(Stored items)
------------------------------------

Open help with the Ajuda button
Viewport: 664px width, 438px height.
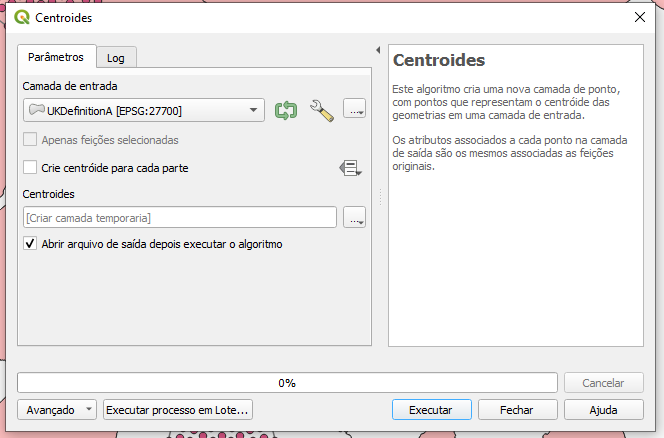[x=603, y=409]
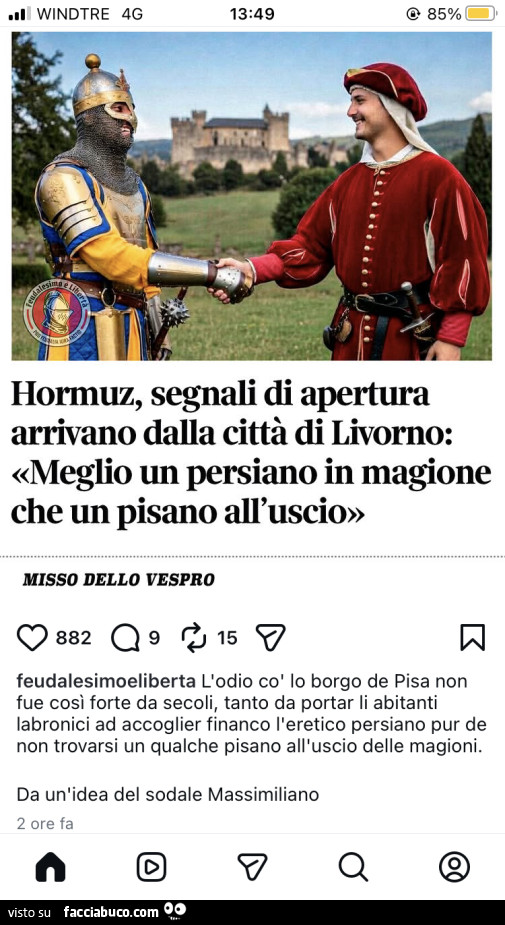
Task: Open Search from bottom navigation bar
Action: (353, 867)
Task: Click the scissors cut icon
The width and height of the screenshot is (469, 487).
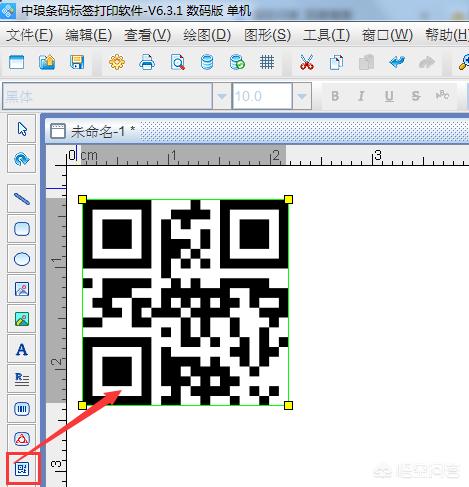Action: point(307,62)
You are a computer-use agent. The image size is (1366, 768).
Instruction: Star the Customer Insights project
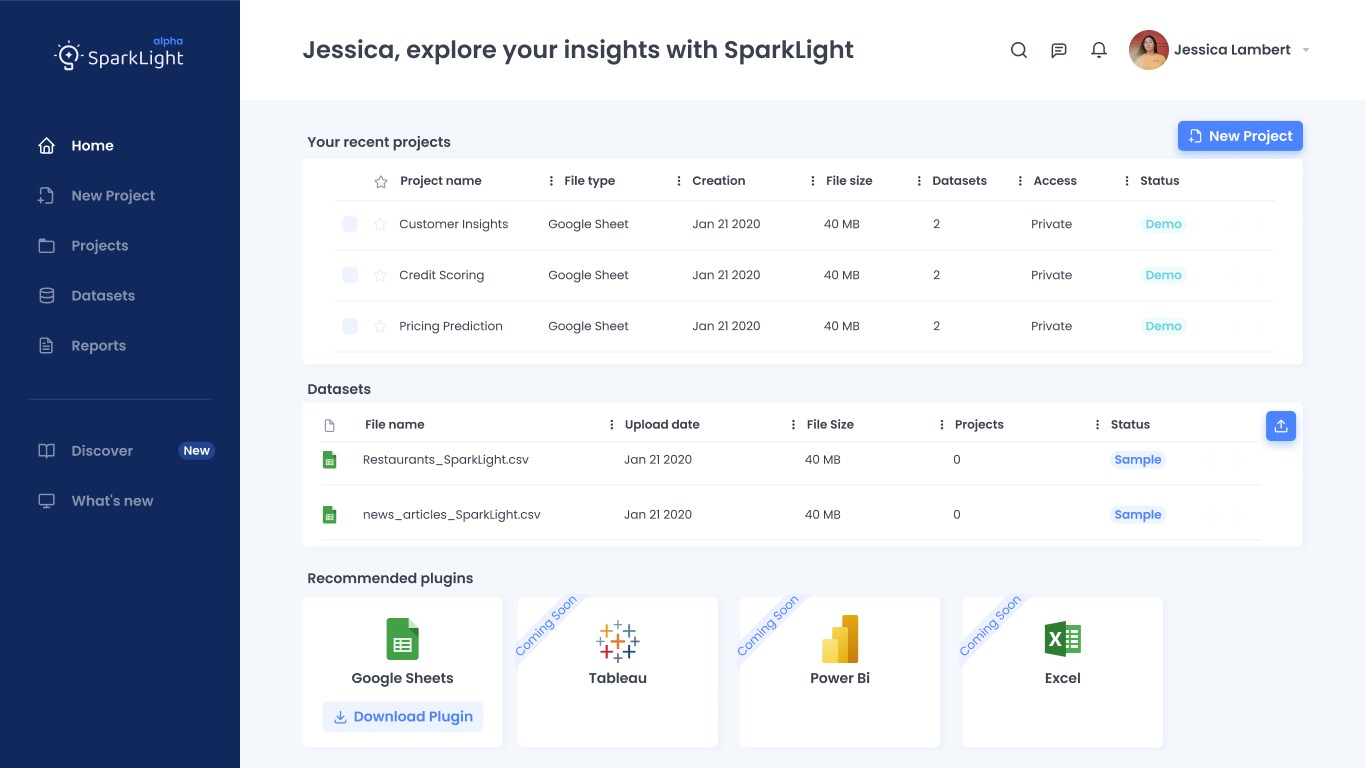[380, 225]
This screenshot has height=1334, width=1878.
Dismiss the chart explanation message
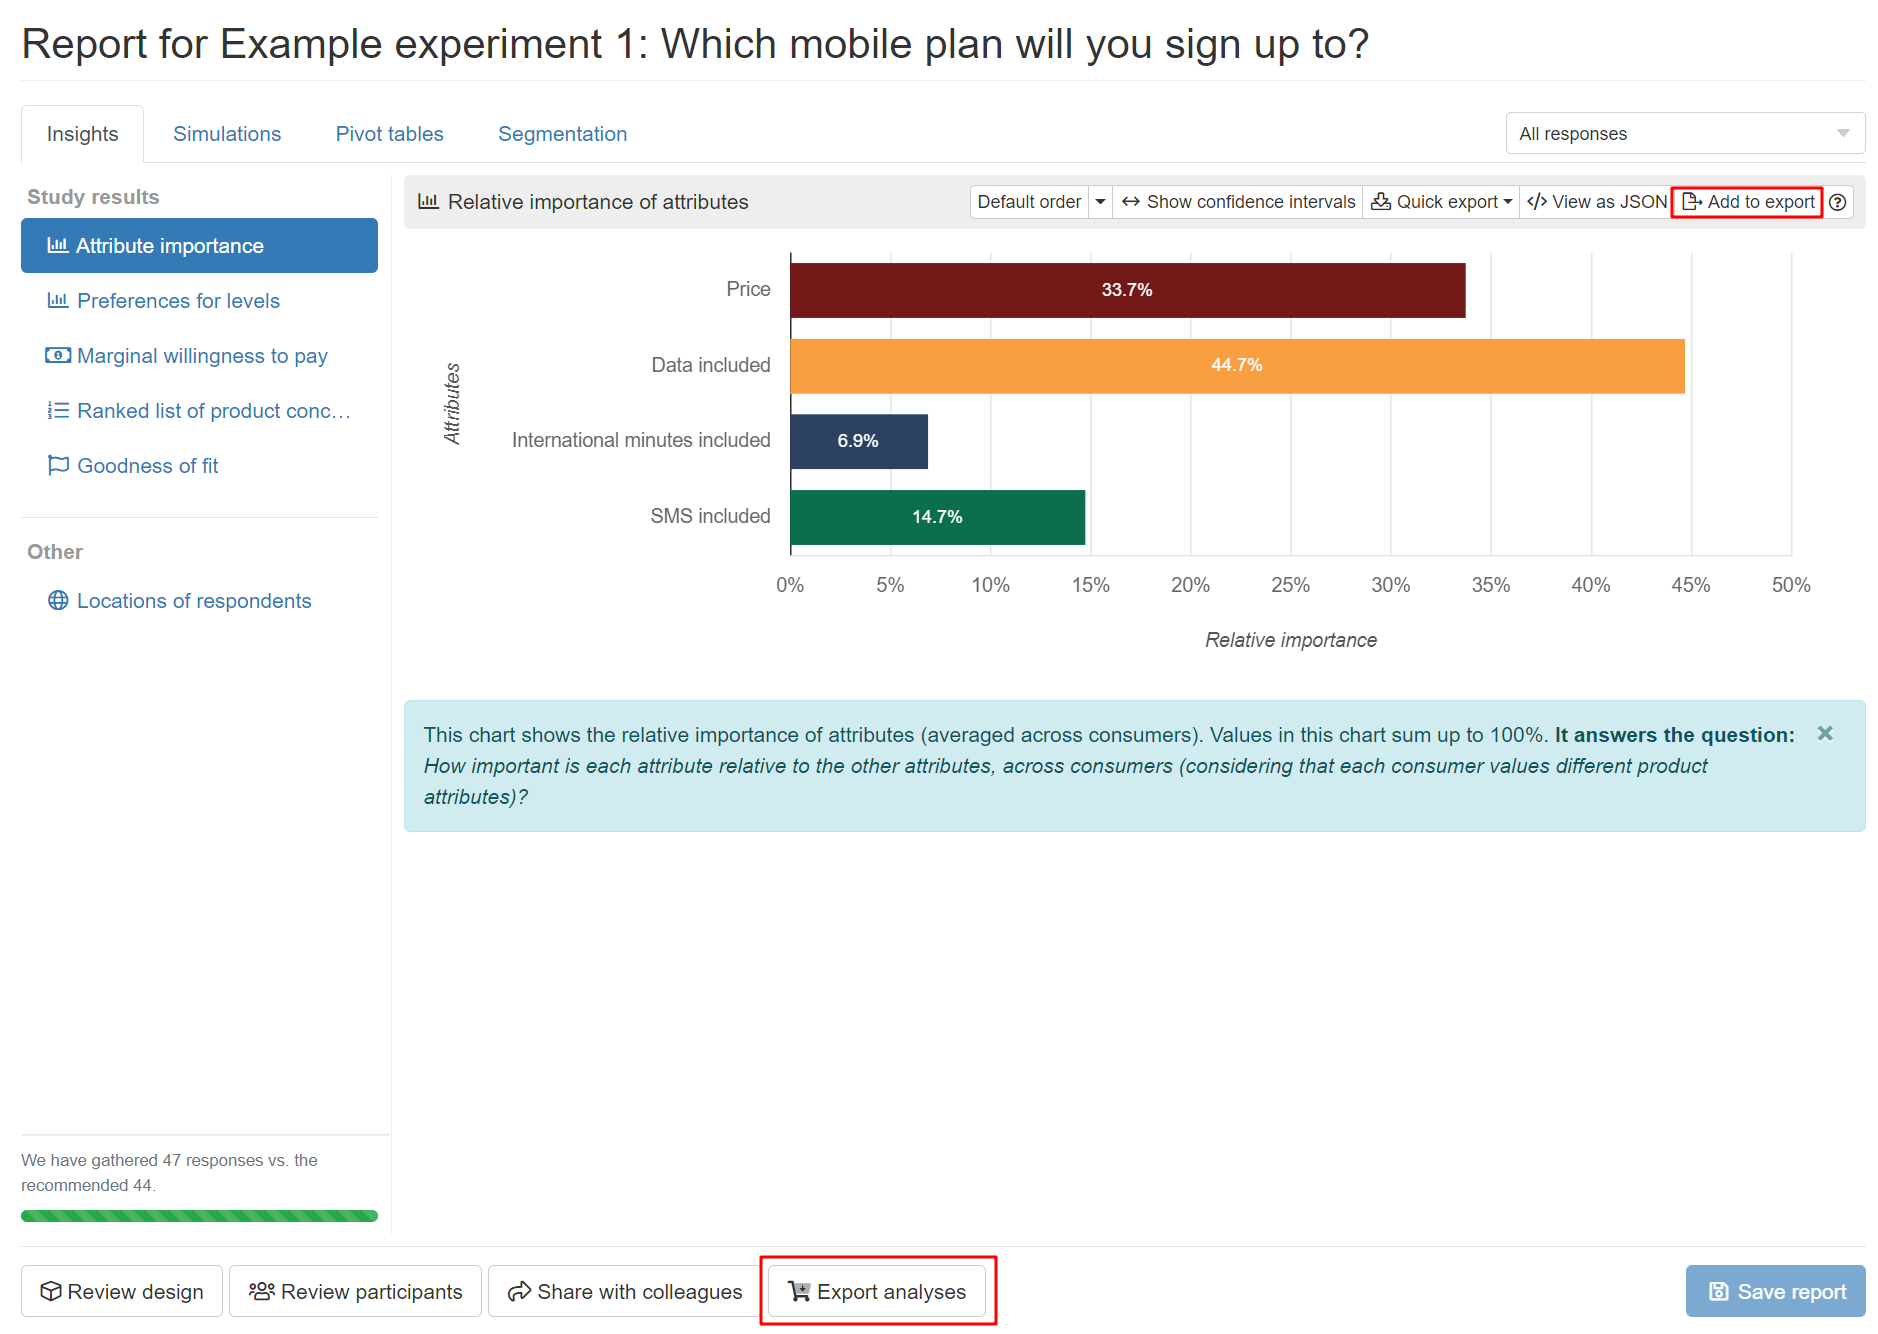click(x=1825, y=733)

------------------------------------

* [EXERCISE PROMPT]:
Restate word for word the lines running from the one with "You are a computer-use" to the end of the entries; pictures are to be left out.

* [YOUR SOLUTION]:
You are a computer-use agent. The image size is (1366, 768).
Instruction: Star the Customer Insights project
[380, 225]
This screenshot has height=1334, width=1878.
Dismiss the chart explanation message
click(x=1825, y=733)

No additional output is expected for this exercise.